- [What is required] Transcribe all of the data, leaving nothing out and changing nothing.

- [Raw data]
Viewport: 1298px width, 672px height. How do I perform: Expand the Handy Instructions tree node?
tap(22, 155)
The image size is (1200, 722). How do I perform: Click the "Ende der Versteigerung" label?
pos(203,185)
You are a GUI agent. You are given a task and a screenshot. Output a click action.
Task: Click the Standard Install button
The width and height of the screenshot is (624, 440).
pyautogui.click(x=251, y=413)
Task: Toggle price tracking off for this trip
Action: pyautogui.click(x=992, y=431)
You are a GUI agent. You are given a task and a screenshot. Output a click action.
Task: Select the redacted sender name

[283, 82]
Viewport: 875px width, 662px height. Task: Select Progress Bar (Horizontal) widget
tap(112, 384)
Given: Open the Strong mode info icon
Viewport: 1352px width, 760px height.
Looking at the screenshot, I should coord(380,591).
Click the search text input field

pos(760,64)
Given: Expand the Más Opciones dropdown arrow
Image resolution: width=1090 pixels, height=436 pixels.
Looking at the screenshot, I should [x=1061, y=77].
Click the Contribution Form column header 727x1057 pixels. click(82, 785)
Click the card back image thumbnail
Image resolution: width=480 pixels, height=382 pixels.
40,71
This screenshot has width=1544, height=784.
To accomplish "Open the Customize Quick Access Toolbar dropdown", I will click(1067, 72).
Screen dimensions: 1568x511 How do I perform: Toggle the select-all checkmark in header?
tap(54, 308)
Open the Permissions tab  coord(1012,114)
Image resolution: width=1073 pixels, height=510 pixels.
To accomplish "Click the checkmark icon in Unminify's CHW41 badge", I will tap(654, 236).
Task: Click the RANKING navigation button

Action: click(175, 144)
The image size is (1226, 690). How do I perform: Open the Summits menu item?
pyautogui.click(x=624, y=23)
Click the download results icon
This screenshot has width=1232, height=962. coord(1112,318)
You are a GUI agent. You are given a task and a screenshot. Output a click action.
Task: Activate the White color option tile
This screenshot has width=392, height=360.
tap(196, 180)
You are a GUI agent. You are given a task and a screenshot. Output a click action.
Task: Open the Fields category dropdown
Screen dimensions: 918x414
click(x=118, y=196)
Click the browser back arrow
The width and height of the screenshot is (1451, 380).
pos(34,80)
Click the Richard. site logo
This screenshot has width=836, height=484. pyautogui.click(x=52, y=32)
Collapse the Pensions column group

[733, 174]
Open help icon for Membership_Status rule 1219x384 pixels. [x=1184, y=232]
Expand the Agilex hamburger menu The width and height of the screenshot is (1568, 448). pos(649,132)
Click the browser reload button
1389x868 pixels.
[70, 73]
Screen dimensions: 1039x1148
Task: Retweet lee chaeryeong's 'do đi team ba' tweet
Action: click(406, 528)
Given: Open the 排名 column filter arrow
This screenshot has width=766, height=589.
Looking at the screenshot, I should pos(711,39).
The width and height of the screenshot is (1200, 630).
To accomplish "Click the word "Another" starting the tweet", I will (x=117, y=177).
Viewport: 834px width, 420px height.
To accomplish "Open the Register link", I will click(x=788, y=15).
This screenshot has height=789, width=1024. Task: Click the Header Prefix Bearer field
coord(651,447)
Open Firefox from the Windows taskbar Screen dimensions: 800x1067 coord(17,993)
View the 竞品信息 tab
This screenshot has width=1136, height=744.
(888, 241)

- [Response]
Viewport: 1298px width, 672px height. How do I perform: Expand the Handy Instructions tree node?
tap(22, 155)
The image size is (1200, 722). How do I perform: Click the "Ende der Versteigerung" label?
pos(203,185)
You are a GUI agent. You are given a task and a screenshot. Output a click action.
Task: Click the Standard Install button
The width and height of the screenshot is (624, 440).
pyautogui.click(x=251, y=413)
Task: Toggle price tracking off for this trip
Action: pyautogui.click(x=992, y=431)
You are a GUI agent. You are given a task and a screenshot. Output a click action.
Task: Select the redacted sender name

[283, 82]
Viewport: 875px width, 662px height. Task: Select Progress Bar (Horizontal) widget
tap(112, 384)
Given: Open the Strong mode info icon
Viewport: 1352px width, 760px height.
Looking at the screenshot, I should coord(380,591).
Click the search text input field

pos(760,64)
Given: Expand the Más Opciones dropdown arrow
Image resolution: width=1090 pixels, height=436 pixels.
Looking at the screenshot, I should [x=1061, y=77].
Click the Contribution Form column header 727x1057 pixels. click(82, 785)
Click the card back image thumbnail
Image resolution: width=480 pixels, height=382 pixels.
40,71
This screenshot has width=1544, height=784.
To accomplish "Open the Customize Quick Access Toolbar dropdown", I will click(1067, 72).
Screen dimensions: 1568x511 How do I perform: Toggle the select-all checkmark in header?
tap(54, 308)
Open the Permissions tab  coord(1012,114)
Image resolution: width=1073 pixels, height=510 pixels.
To accomplish "Click the checkmark icon in Unminify's CHW41 badge", I will tap(654, 236).
Task: Click the RANKING navigation button

Action: click(175, 144)
The image size is (1226, 690). How do I perform: Open the Summits menu item?
pyautogui.click(x=624, y=23)
Click the download results icon
This screenshot has width=1232, height=962. coord(1112,318)
You are a GUI agent. You are given a task and a screenshot. Output a click action.
Task: Activate the White color option tile
This screenshot has width=392, height=360.
tap(196, 180)
You are a GUI agent. You are given a task and a screenshot. Output a click action.
Task: Open the Fields category dropdown
Screen dimensions: 918x414
click(x=118, y=196)
Click the browser back arrow
The width and height of the screenshot is (1451, 380).
pos(34,80)
Click the Richard. site logo
This screenshot has width=836, height=484. pyautogui.click(x=52, y=32)
Collapse the Pensions column group

[733, 174]
Open help icon for Membership_Status rule 1219x384 pixels. [x=1184, y=232]
Expand the Agilex hamburger menu The width and height of the screenshot is (1568, 448). pos(649,132)
Click the browser reload button
1389x868 pixels.
[70, 73]
Screen dimensions: 1039x1148
Task: Retweet lee chaeryeong's 'do đi team ba' tweet
Action: click(406, 528)
Given: Open the 排名 column filter arrow
This screenshot has width=766, height=589.
Looking at the screenshot, I should pos(711,39).
The width and height of the screenshot is (1200, 630).
To accomplish "Click the word "Another" starting the tweet", I will (x=117, y=177).
Viewport: 834px width, 420px height.
To accomplish "Open the Register link", I will click(x=788, y=15).
This screenshot has height=789, width=1024. Task: Click the Header Prefix Bearer field
coord(651,447)
Open Firefox from the Windows taskbar Screen dimensions: 800x1067 coord(17,993)
View the 竞品信息 tab
This screenshot has width=1136, height=744.
(888, 241)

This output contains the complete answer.